(OPMD)=
# Off-Policy RFT


Let's continue with the [previous GSM8k example](./example_reasoning_basic.md), but switch from on-policy to off-policy RFT.
In this example, we consider an off-policy RL algorithm termed as OPMD (Online Policy Mirror Descent) in Trinity-RFT.
The algorithm design and analysis can be found in Section 2.2 of [our paper](https://arxiv.org/abs/2509.24203).
The config file is [`opmd_gsm8k.yaml`](https://github.com/agentscope-ai/Trinity-RFT/blob/main/examples/opmd_gsm8k/opmd_gsm8k.yaml).

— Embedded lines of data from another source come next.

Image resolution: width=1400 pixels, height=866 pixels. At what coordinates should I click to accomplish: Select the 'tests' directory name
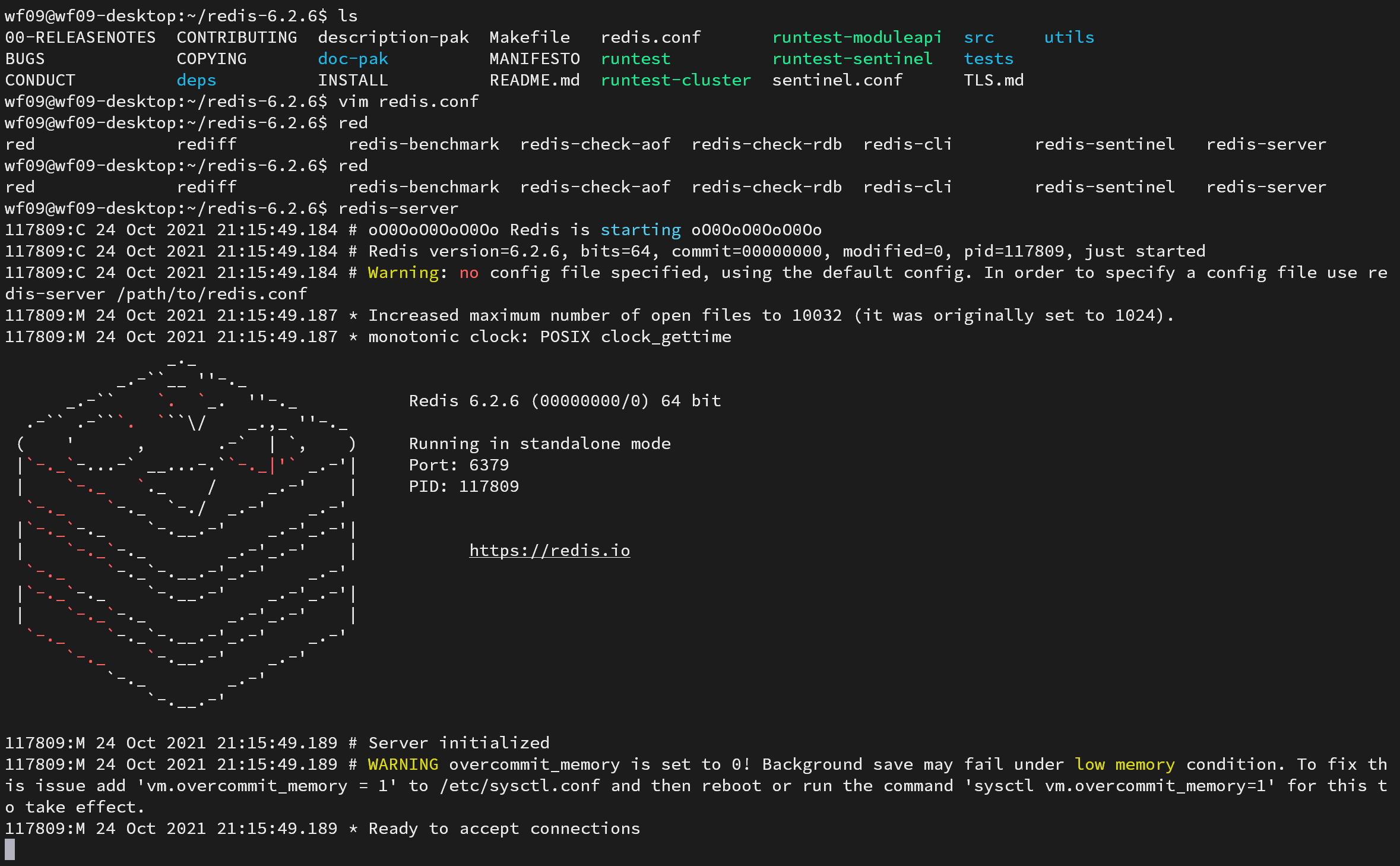(x=988, y=59)
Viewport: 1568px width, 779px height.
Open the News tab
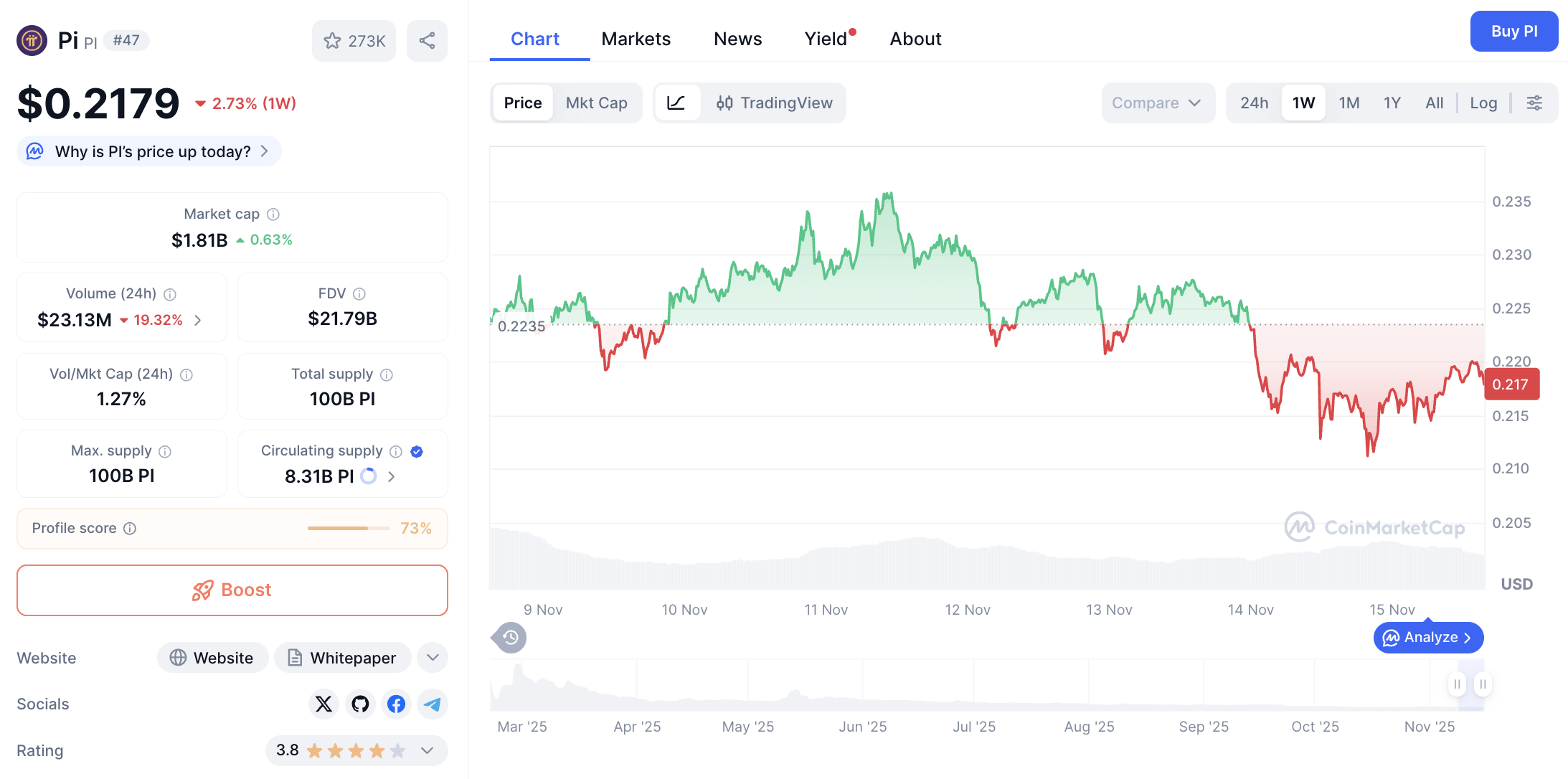click(737, 39)
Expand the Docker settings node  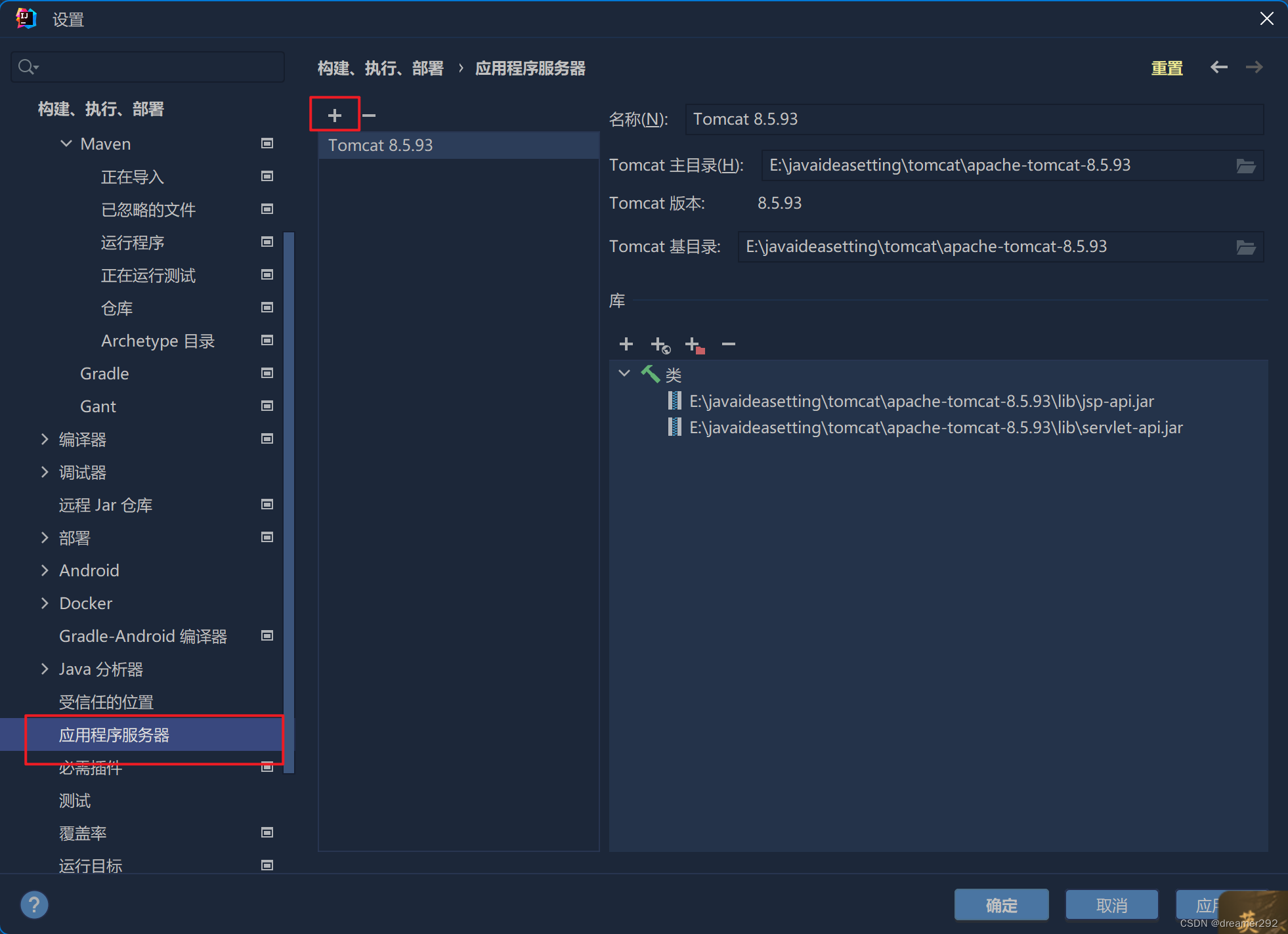click(x=45, y=603)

To try out the OPMD algorithm:
```shell
trinity run --config examples/opmd_gsm8k/opmd_gsm8k.yaml
```

Note that in this config file, `sync_interval` is set to 10, i.e., the model weights of explorer and trainer are synchronized only once every 10 training steps, which leads to a challenging off-policy scenario (potentially with abrupt distribution shift during the RFT process).


In the plot below, the red curve shows the score achieved by the explorer during OPMD training.
Since the explorer's model weights remain unchanged for the first 10 steps, its score remains flat.
Then, after the model weights of explorer and trainer are synchronized at the end of step 10, we see an abrupt increase in score at step 11, which indicates effective off-policy learning in the first 10 steps.
A similar performance boost is shown at step 21, which leads to a converged score matching what is achieved by GRPO in a mostly on-policy case (with `sync_interval=2`).


![opmd](../../assets/opmd-curve.png)

If you're interested in more findings about off-policy RL algorithms, please refer to [our paper](https://arxiv.org/abs/2509.24203).